Showing posts with label drinks. Show all posts
Showing posts with label drinks. Show all posts

Sunday, May 18, 2014

Homemade Apple Cider Vinegar: Because You Can


Being from New England, I always looked forward to apple picking season. It meant the smell of hay and fallen apples rotting in the cool, crisp air, warm apple cider with clove studded oranges, and cider donuts at haunted hay rides.

Hard apple cider was the first alcoholic beverage I enjoyed, and still enjoy. As my tastes have changed I’ve discovered new ways of enjoying the flavors of apples. In the past I wouldn’t have had apple cider vinegar in the pantry but now I’m fermenting my own and have a preferred brand at the Hollywood Farmer’s Market. The cider I’m fermenting? Made from apples I crushed in Yucaipa, CA last Los Angeles fall (picking apples on a 78 degree day).
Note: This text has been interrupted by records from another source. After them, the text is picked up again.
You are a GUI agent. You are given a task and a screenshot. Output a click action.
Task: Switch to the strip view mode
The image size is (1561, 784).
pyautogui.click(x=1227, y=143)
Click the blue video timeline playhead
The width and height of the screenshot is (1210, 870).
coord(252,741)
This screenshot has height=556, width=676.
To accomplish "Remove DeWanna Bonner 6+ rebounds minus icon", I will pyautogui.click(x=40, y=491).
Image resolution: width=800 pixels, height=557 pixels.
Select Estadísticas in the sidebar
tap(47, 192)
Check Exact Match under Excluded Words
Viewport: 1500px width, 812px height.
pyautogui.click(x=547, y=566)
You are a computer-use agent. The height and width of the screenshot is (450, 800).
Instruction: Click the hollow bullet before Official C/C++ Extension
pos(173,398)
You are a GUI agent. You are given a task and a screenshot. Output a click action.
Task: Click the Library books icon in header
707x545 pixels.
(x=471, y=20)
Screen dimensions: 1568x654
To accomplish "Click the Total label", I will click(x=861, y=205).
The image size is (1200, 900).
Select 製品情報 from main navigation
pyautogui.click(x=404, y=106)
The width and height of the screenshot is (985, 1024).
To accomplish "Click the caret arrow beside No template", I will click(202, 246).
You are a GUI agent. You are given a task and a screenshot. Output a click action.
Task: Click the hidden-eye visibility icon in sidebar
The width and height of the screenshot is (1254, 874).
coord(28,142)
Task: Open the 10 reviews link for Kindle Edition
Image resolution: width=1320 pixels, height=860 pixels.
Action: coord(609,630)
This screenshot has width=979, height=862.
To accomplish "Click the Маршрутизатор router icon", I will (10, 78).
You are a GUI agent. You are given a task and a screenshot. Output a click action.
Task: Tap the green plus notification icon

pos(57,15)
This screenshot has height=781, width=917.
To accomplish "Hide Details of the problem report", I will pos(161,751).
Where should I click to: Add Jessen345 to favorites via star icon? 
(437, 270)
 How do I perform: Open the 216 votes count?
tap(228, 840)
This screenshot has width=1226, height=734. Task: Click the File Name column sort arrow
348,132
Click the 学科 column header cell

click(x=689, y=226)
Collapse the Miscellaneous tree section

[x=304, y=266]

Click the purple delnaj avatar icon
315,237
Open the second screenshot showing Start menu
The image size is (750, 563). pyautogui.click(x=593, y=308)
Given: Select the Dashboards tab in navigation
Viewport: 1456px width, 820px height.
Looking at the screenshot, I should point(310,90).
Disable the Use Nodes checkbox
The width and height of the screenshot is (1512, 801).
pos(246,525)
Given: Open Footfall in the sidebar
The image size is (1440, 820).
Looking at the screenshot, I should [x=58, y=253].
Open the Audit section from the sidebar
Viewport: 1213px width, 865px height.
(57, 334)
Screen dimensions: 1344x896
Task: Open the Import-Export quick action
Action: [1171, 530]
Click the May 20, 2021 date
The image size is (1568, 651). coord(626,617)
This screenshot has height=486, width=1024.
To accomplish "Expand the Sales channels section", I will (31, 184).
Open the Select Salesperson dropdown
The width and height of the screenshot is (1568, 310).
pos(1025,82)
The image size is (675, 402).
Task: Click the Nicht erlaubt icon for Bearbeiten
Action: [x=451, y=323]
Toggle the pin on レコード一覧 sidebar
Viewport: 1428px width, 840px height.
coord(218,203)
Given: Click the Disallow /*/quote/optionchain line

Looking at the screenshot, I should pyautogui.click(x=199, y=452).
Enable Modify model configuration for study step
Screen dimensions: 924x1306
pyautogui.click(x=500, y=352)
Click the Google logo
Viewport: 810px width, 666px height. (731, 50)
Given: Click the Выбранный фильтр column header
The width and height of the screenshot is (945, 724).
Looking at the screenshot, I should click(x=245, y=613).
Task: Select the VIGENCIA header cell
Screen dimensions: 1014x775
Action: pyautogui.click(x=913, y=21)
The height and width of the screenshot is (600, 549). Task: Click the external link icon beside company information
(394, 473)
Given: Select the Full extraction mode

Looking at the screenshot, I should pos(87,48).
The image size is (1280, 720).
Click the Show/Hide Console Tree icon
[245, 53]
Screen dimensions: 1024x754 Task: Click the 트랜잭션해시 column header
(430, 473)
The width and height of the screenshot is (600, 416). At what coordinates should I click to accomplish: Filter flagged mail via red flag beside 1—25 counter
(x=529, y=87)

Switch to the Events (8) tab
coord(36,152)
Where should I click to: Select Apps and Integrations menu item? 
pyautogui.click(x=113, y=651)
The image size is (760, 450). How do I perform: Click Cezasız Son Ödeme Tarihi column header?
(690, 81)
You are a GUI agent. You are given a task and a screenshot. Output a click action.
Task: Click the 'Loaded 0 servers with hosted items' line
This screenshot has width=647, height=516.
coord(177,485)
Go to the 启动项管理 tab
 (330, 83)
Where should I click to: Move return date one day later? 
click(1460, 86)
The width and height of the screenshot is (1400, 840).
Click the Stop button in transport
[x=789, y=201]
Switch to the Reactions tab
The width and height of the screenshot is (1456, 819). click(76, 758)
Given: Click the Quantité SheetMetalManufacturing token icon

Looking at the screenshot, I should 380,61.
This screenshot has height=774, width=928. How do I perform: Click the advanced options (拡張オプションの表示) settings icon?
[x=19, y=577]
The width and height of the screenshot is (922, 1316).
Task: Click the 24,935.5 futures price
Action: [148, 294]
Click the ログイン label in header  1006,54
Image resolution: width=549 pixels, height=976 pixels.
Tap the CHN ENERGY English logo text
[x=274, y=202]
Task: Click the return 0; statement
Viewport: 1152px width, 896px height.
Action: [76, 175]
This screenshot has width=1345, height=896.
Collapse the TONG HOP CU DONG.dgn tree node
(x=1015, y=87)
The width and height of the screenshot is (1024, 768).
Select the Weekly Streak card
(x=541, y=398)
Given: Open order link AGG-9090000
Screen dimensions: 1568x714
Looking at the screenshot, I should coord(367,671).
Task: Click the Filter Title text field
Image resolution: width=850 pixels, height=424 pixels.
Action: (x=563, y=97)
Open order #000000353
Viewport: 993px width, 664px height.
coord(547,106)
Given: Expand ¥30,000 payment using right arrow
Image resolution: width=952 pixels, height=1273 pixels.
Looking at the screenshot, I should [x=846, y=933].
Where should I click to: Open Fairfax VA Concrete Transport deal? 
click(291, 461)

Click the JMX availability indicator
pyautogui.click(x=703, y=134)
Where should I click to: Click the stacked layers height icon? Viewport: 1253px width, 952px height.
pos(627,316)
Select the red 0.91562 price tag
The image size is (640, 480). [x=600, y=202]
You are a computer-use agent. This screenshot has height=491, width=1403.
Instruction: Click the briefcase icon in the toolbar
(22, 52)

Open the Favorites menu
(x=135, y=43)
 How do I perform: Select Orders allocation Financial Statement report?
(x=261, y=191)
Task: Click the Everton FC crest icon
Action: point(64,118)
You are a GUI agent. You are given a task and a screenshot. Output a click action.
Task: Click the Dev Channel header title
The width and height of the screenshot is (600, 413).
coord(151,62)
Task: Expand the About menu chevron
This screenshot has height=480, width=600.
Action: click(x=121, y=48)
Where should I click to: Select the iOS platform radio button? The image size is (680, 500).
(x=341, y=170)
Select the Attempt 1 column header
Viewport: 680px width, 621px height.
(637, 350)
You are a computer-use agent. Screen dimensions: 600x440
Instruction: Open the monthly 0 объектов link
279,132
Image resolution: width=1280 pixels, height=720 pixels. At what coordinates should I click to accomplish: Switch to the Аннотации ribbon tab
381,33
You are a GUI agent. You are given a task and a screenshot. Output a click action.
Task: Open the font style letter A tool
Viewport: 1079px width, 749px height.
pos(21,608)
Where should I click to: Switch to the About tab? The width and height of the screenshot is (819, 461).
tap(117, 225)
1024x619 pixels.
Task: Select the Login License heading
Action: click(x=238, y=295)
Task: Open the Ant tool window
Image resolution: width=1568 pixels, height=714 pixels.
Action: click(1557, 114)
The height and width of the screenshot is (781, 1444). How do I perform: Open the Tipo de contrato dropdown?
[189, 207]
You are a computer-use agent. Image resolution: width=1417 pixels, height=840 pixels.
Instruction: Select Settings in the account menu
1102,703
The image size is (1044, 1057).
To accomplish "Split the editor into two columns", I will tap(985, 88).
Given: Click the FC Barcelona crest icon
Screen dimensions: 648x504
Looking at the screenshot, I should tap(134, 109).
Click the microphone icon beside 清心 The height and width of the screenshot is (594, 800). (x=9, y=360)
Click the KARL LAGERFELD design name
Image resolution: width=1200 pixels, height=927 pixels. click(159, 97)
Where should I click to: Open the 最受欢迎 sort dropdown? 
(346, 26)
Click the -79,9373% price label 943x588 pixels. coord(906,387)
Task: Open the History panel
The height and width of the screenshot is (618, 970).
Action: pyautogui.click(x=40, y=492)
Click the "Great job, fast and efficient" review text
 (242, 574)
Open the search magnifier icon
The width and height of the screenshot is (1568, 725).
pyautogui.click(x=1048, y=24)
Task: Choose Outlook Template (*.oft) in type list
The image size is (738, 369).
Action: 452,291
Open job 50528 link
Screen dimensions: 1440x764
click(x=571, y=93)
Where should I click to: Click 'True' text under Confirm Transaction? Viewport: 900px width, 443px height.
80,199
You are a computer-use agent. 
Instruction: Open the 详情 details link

A Google search of apple cider vinegar brings up a wide range of bold claims about the liquid’s cure-all powers. From lowering your blood pressure, soothing dandruff, and as a kick start to weight loss, vinegar is seemingly the answer for a variety of ailments. It may be a placebo effect but I feel better after drinking apple cider vinegar every morning, which I’ve done for over a year. My increased consumption of it, along with my interest in home brewing and fermentation, is what prompted me to make my own.

As the Desperate Bicycles once wisely said, “It was easy, it was cheap. Go and do it.” Making apple cider vinegar at home is easy and, if you don’t mind the fruit flies, a satisfying intro to fermentation. To get started, you will need a mother.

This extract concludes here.